EARC provides advantages over the standard technique in terms of gastrointestinal symptoms and poses no disadvantage when the oncological outcome and operative difficulty were considered.


Radical cystectomy (RC) is the standard treatment for localized or locally advanced invasive bladder cancer and high-risk superficial disease [1]. It provides excellent local cancer control with the lowest pelvic recurrence rates and 50% to 70% 5-years cancer-specific survival rates [2].On the other hand, this procedure is one of the most complex and challenging surgeries in urology. The complexity of RC and diversion results in a high risk of perioperative morbidity. The perioperative complication rate in RC in studies using standard reporting systems of RC varies between 40% and 64% in the literature. [3–5].The most common complication categories are gastrointestinal (29%), infectious (25%) and wound-related (15%), respectively [3].

Ileus is the most common type of gastrointestinal complications (GC) [3]. The rate of ileus varies around 17.8–23% [3, 6]. The reasons for the relative high GC rates may be prolonged exposure of the bowels to the atmosphere, tactile manipulation of the bowels, and the use of an ileal segment for urinary diversion.

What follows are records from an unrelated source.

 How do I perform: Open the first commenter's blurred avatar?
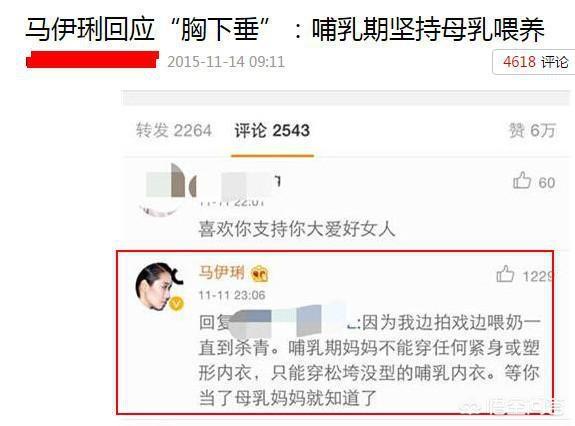(x=161, y=190)
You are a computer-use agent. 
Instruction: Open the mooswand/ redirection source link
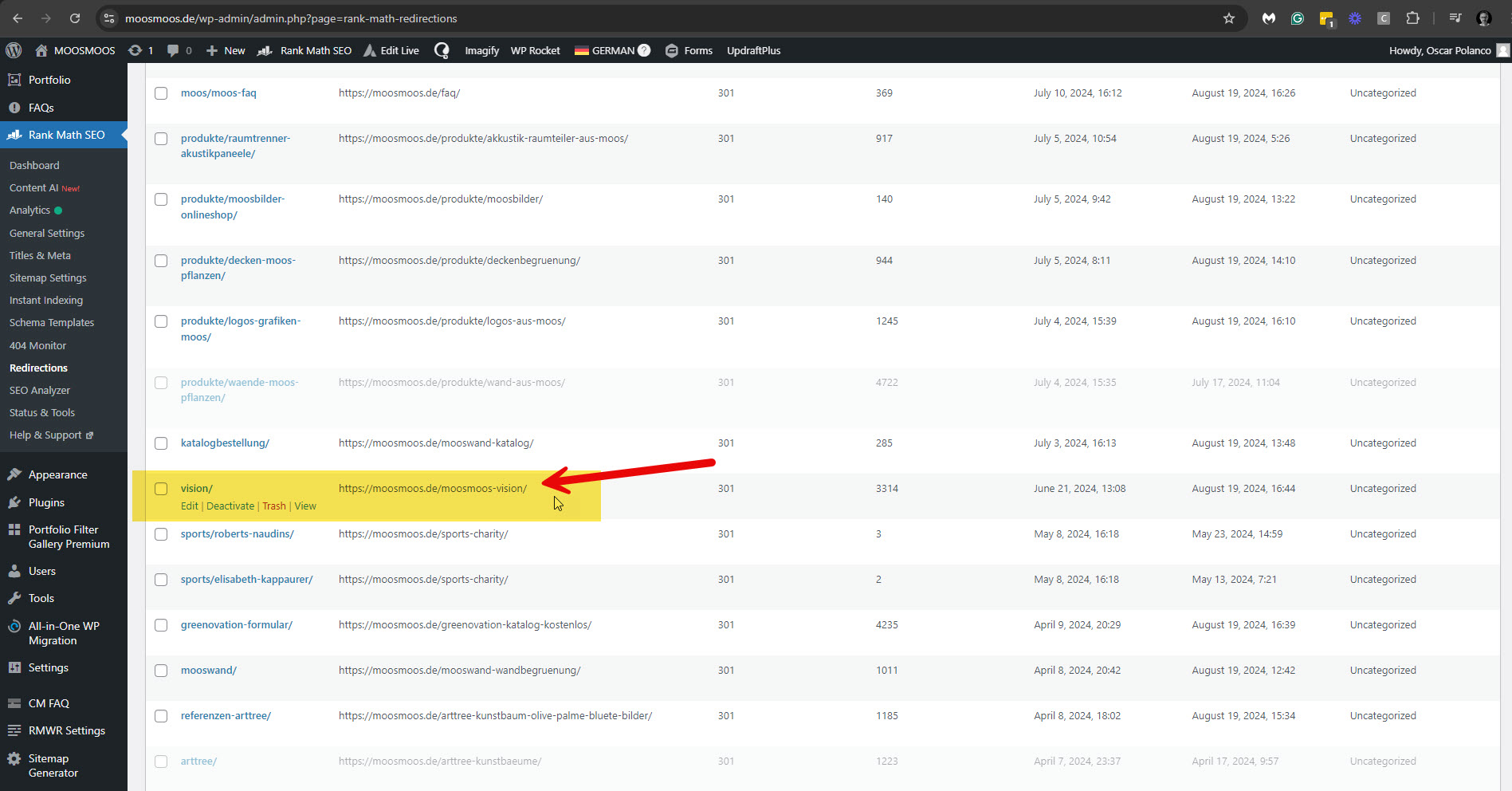209,671
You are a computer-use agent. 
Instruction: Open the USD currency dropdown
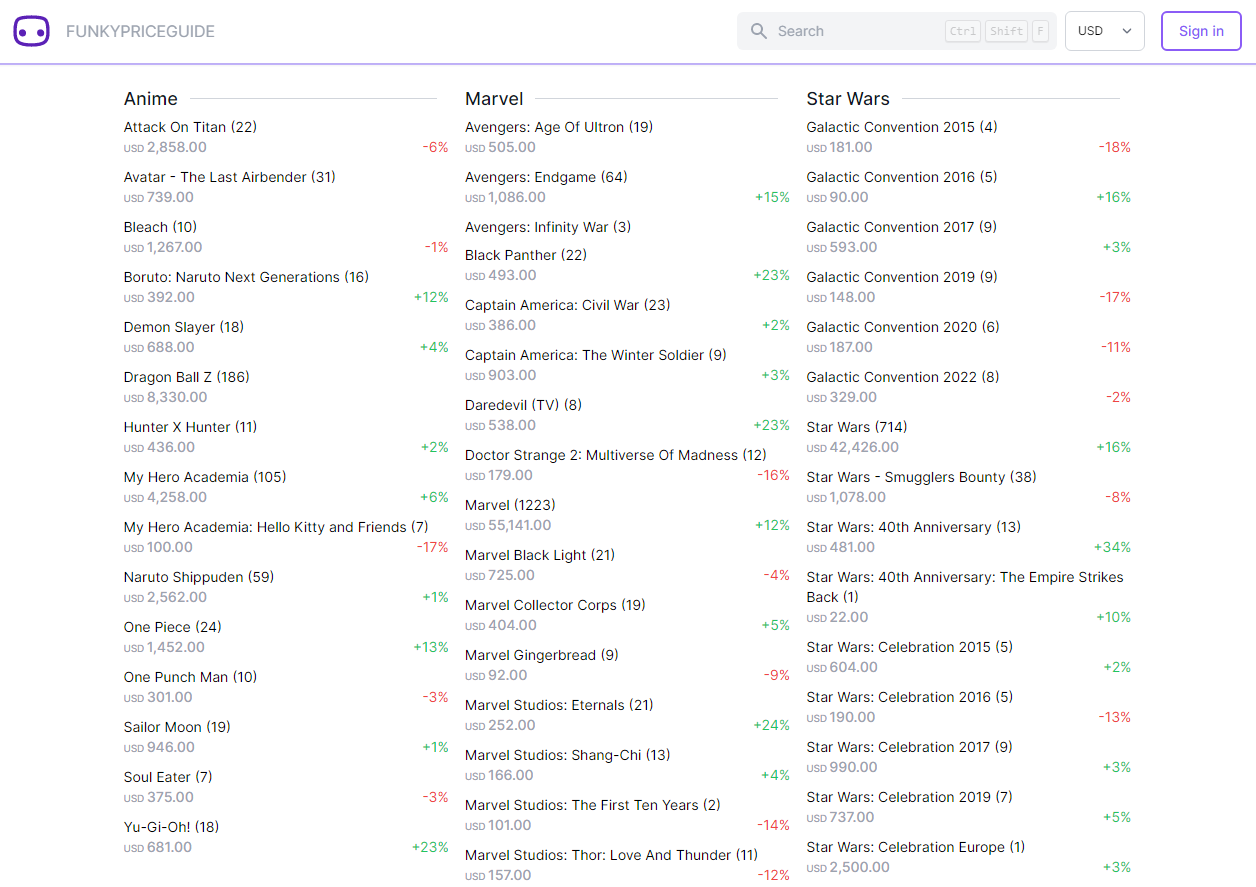pyautogui.click(x=1104, y=31)
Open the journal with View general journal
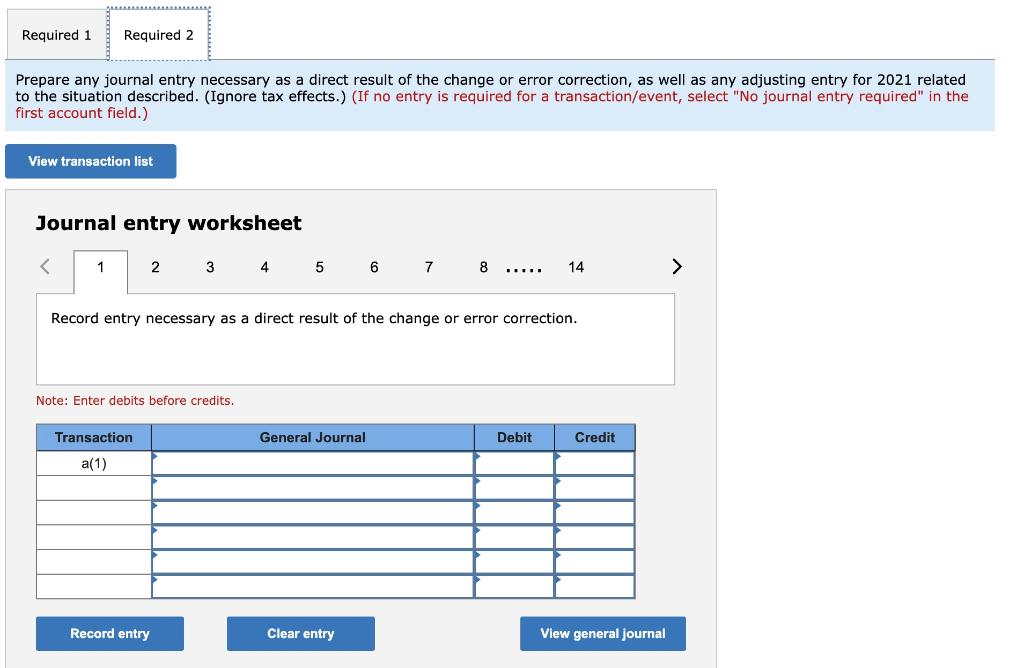Image resolution: width=1024 pixels, height=668 pixels. click(x=602, y=633)
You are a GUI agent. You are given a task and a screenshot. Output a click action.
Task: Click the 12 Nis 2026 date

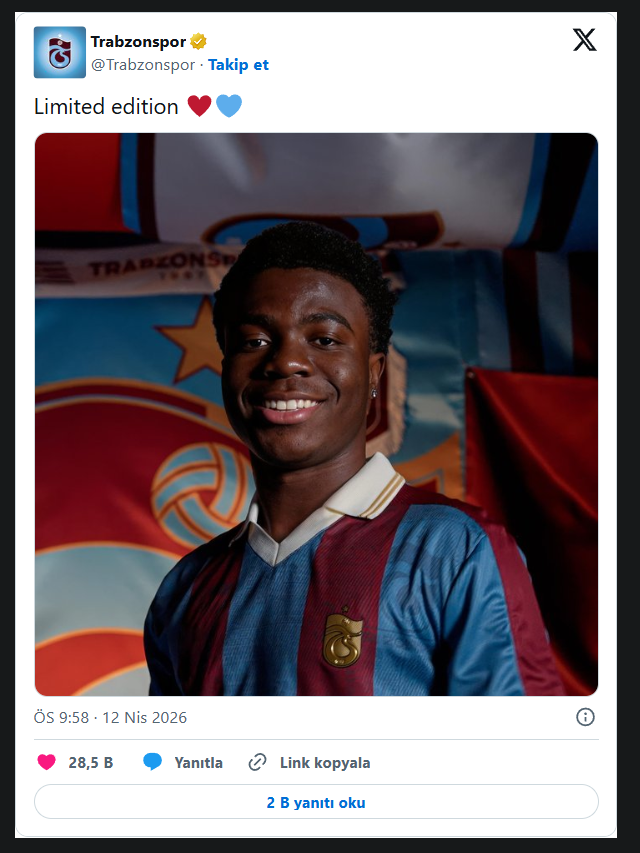coord(143,718)
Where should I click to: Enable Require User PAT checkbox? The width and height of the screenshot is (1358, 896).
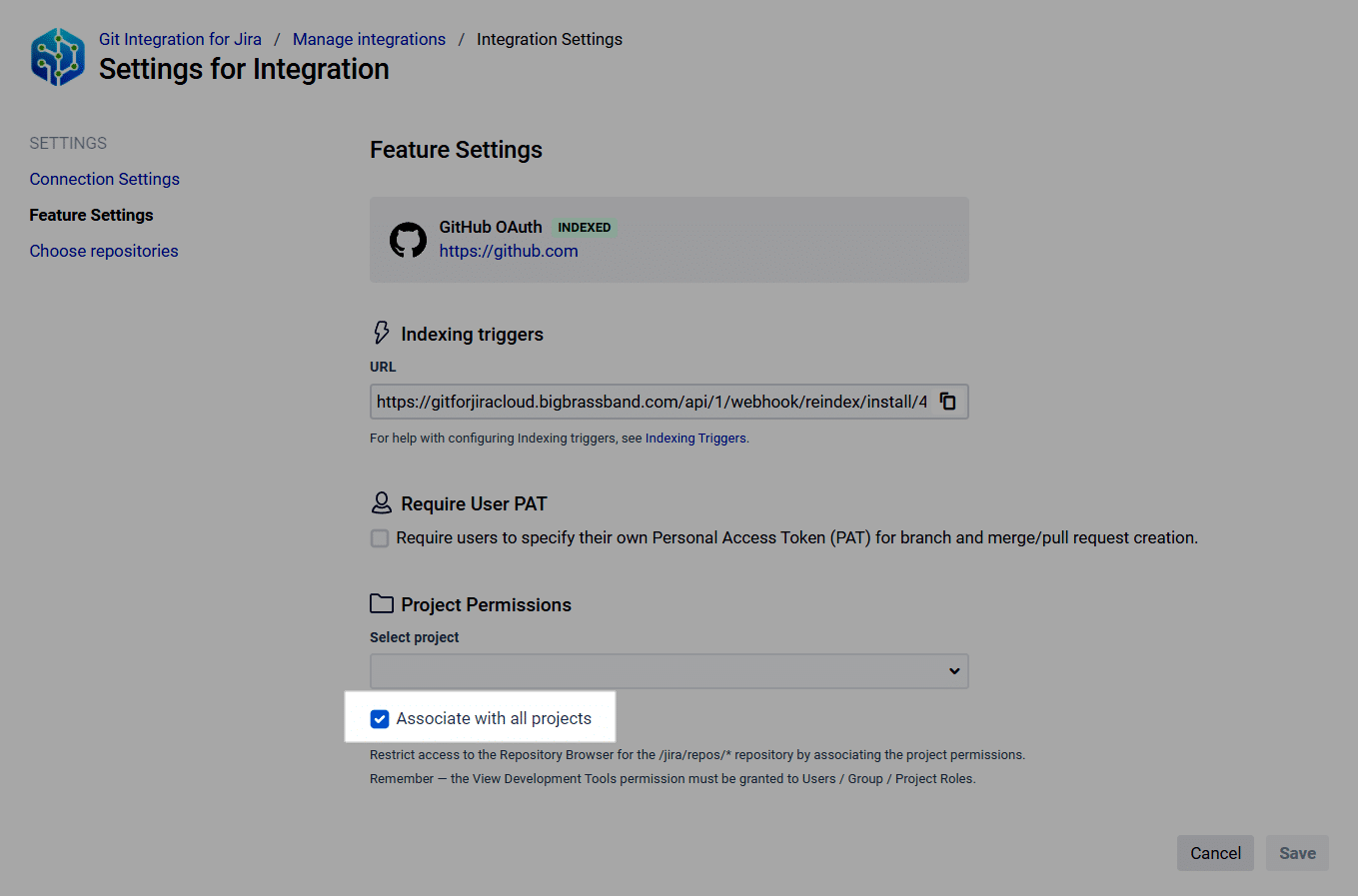tap(380, 538)
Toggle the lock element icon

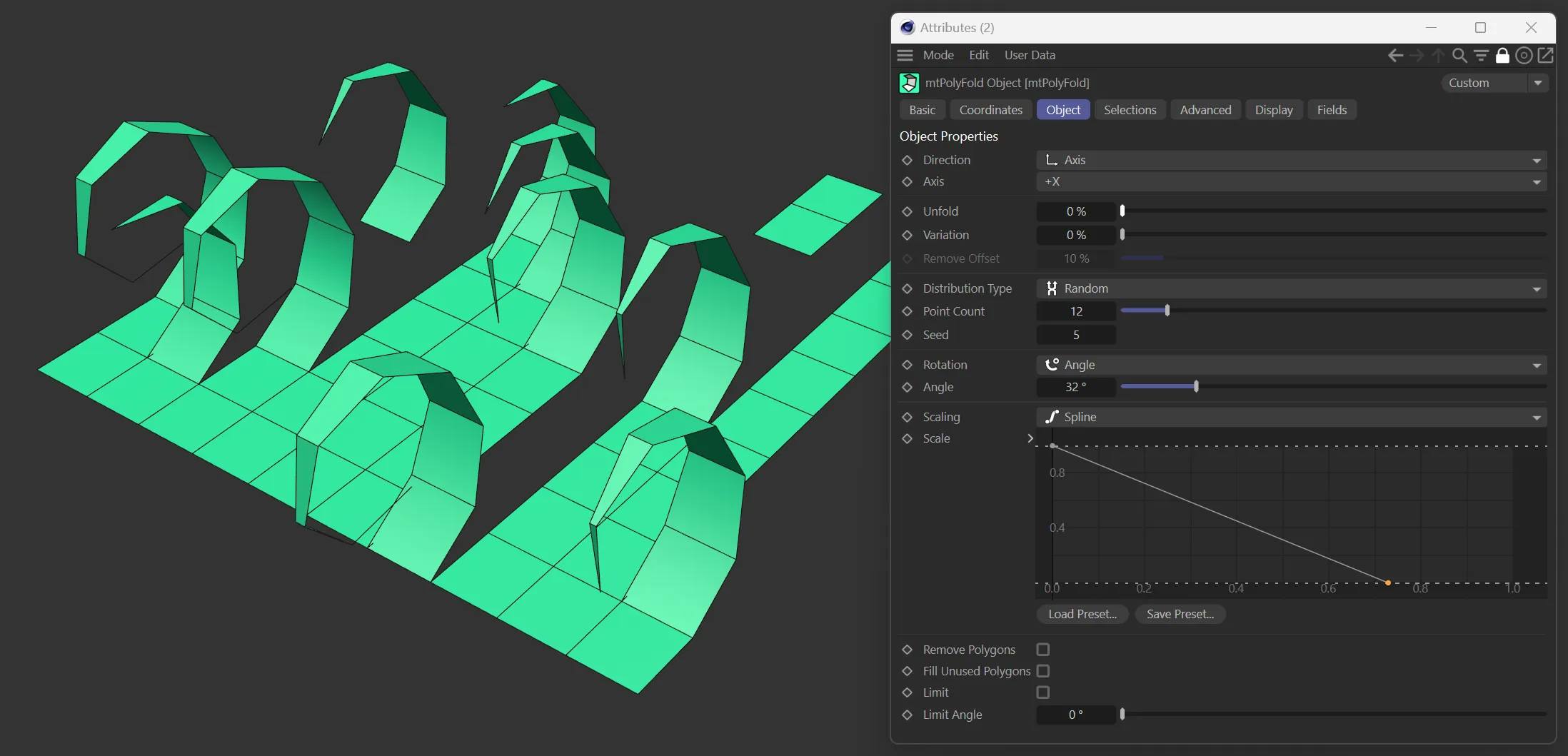click(x=1502, y=56)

The standard RC is performed with a transperitoneal technique where the peritoneum is opened in the early period of the procedure, and the bladder is dissected in an antegrade fashion [7]. In 1999, Kulkarni et al. introduced an ascending extraperitoneal technique with extraperitonealization of the ileal bladder in order to reduce morbidity by separating the extra- and intraperitoneal healing processes [8]. However, Roth et al. mentioned the concern about the radicalness of surgery in extraperitoneal cystectomy of this technique [9].

In the last years, we have performed an extraperitoneal antegrade RC technique (EARC) where the peritoneum is opened at the end of cystectomy just before of ileal reconstruction. We aimed to reduce the tactile manipulation of the bowels and the contact of the bowels with the atmosphere. In the current study, we compared the perioperative outcomes and complications of the conventional RC technique with our modified RC technique.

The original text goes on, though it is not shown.